[Question] Why did you choose this approach?

iame6162013 commented 7 years ago

Firstly, I want to say that all the work you've done is awesome and that I'm dying to get this to work on arch. :)

But why did you choose to port tensorflow to use coriander instead of trying to make coriander into a cuda compliant library?

hughperkins commented 7 years ago

I'm not sure I understand really

what do you mean by "cuda compliant library"?
in what sense do you feel that Coriander is not what you call a "cuda compliant library"?
what would you do differently, if you were to start from scratch?

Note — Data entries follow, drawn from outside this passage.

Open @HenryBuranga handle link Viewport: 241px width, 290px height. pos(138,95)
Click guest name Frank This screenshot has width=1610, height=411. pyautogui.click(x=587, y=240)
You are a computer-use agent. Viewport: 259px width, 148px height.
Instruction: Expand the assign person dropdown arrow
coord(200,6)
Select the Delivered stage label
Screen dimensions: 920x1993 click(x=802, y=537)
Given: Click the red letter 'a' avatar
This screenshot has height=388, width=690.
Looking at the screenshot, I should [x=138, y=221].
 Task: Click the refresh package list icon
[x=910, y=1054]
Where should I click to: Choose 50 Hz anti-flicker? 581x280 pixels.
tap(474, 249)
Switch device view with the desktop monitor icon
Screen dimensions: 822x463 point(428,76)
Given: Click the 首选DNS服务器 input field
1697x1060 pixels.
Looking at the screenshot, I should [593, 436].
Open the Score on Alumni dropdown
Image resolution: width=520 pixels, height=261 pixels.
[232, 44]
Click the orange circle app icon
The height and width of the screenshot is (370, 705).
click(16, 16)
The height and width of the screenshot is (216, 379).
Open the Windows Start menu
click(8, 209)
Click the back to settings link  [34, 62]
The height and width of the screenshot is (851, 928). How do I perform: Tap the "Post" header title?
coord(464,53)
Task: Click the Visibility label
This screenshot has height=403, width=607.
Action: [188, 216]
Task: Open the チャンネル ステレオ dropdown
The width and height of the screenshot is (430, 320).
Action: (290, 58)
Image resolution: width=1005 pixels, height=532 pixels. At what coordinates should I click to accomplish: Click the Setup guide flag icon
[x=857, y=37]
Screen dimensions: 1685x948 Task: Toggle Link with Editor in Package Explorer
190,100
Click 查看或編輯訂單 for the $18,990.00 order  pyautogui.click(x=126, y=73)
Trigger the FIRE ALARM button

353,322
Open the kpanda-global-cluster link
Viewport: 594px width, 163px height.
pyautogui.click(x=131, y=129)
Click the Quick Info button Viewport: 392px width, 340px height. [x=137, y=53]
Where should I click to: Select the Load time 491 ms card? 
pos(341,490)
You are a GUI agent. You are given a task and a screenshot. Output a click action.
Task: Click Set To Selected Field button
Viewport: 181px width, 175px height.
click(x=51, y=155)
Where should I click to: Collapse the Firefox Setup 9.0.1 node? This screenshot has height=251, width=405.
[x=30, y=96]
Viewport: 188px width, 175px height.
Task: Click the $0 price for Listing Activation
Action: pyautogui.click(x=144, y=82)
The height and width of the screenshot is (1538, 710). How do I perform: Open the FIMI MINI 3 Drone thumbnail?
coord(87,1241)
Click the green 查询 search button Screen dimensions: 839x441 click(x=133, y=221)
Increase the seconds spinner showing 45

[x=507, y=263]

Dexdev08 commented 7 years ago

I think the question is this - why is tf coriander implementing tensorflow instead of cuda. On Mon, 28 Aug 2017 at 17:12, Hugh Perkins notifications@github.com wrote:

I'm not sure I understand really

what do you mean by "cuda compliant library"?

in what sense do you feel that Coriander is not what you call a "cuda compliant library"?

what would you do differently, if you were to start from scratch?

— You are receiving this because you are subscribed to this thread. Reply to this email directly, view it on GitHub https://github.com/hughperkins/tf-coriander/issues/62#issuecomment-325302884, or mute the thread https://github.com/notifications/unsubscribe-auth/AEc4DouyeUooIqbbB9yGJ12H7XIiAAl7ks5scoSCgaJpZM4PD42F .

hughperkins commented 7 years ago

Do you mean, why do we have to modify tensorflow at all, in order to run it on Coriander?

iame6162013 commented 7 years ago

what do you mean by "cuda compliant library"?
in what sense do you feel that Coriander is not what you call a "cuda compliant library"?
what would you do differently, if you were to start from scratch?

A library where tensorflow can link against without requiring tensorflow to be changed. Something like wine https://www.winehq.org/ .
It requires you to modify tensorflow, updating tensorflow will now become a pita.
Create a more wine like approach.

Do you mean, why do we have to modify tensorflow at all, in order to run it on Coriander?

Yes, why do we have to modify tensorflow? Won't this be/Isn't this a huge pita?

(I do apologize if I'm misunderstanding the project )

hughperkins commented 7 years ago

Ah. Yes. Not having to modify Tensorflow at all would be better. Harder though :) . What are your thoughts on how we can move more towards this direction?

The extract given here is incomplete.